First off, a few more days of French Cinema Now. There’s a lot in these festivals that I excuse because, you know, it’s French, but I had a hard time with 2 Hours from Paris. It’s a film about a young mother traveling with her 15 year old daughter to her hometown to steal hairs from the heads of various men to discover who the daughter’s father is. It’s largely a sweet, goofy road trip movie, and I appreciated the general lack of judgement around the mother’s sexuality, but I could not get over the fact that so many significantly older men had had sex with a teenager & we were all supposed to be cool with it. Sorry, France, I’m not cool with it.
Anyway, the most interesting of that batch were Sofia (about a girl in Casablanca with pregnancy denial, and how the women in her family work together to find the least worst solution) & A Season in France (about a refugee family, which I found interesting all the way until it centered the white woman at the end.)
The first half of A Star Is Born worked better than the second, and Lady Gaga was terrific, but as much as I wanted to love the film, I decidedly did not. I did not love how she was the only woman (and how that did not feel like a choice), I did not love how a Sam Elliott impression was subbed in for characterization (and then was lampshaded!), and I did not love how the second half of the film was a series of scenes with no emotional arc connecting them. Before it came out I plowed through three of the four original films, and if you have FilmStruck, you have about five more minutes in which to watch George Cukor’s What Price Hollywood. It predates the first SIB by a few years, and it is great.

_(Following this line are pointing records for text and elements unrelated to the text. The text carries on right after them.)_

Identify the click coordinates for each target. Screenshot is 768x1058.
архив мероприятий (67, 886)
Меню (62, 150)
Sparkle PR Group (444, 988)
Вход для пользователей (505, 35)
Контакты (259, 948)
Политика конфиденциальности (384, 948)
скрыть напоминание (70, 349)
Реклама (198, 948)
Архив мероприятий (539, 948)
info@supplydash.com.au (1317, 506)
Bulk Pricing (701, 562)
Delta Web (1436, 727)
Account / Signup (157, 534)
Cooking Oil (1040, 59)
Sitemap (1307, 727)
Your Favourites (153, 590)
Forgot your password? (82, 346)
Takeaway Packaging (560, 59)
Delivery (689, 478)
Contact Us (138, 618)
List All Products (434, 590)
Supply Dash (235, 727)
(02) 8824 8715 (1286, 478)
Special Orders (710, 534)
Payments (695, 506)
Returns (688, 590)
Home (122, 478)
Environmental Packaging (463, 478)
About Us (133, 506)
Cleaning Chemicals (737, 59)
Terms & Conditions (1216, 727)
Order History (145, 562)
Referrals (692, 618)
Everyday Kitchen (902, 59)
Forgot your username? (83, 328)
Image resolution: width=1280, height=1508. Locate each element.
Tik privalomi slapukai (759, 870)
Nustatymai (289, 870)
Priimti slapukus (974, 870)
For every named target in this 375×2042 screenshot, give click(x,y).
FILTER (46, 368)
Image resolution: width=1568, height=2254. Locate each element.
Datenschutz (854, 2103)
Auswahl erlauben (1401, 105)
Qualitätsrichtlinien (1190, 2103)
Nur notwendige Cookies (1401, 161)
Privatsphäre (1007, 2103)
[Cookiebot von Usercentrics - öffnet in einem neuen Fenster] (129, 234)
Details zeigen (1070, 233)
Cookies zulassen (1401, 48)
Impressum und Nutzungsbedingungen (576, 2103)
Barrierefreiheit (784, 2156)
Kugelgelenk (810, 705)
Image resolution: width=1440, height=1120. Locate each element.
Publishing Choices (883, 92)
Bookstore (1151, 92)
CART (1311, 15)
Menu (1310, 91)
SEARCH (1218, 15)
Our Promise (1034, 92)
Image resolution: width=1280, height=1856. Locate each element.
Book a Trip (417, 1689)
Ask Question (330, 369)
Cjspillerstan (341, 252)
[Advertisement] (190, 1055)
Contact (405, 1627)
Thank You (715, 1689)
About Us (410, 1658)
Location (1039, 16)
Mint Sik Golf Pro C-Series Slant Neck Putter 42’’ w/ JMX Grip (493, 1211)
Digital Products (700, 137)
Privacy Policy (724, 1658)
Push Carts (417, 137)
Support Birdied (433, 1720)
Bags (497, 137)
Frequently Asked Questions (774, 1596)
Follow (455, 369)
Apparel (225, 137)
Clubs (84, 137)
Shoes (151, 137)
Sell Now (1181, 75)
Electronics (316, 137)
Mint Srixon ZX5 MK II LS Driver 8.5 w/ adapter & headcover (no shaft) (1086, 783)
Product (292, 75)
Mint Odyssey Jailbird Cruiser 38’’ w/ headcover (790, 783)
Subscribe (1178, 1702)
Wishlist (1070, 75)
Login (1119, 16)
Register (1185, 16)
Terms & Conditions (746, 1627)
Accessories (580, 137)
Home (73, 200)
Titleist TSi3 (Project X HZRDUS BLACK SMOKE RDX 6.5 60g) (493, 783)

Oh, Venom. Deeply weird about gender, deeply creepy about relationships, but on the other hand you have Tom Hardy screaming like a little girl, and I am here for that and also for Riz Ahmed doing his best Elon Musk. Basically, it’s terrible – and also ugly, with all the digital artifacts – but once the symbiote shows up, it is also ridiculously entertaining. So there you go. (I never need to see Tom Hardy eat chicken in extreme closeup ever again.)
The best stuff I saw this go-round was definitely all on the documentary front: Matangi/Maya/M.I.A. (one of the best documentaries of the year), Kusama: Infinity (portrait of a genius), & Making Montgomery Clift (a reclaiming of joy and agency in the life of a queer icon, a story that the team behind Bohemian Rhapsody should have watched – more on that later).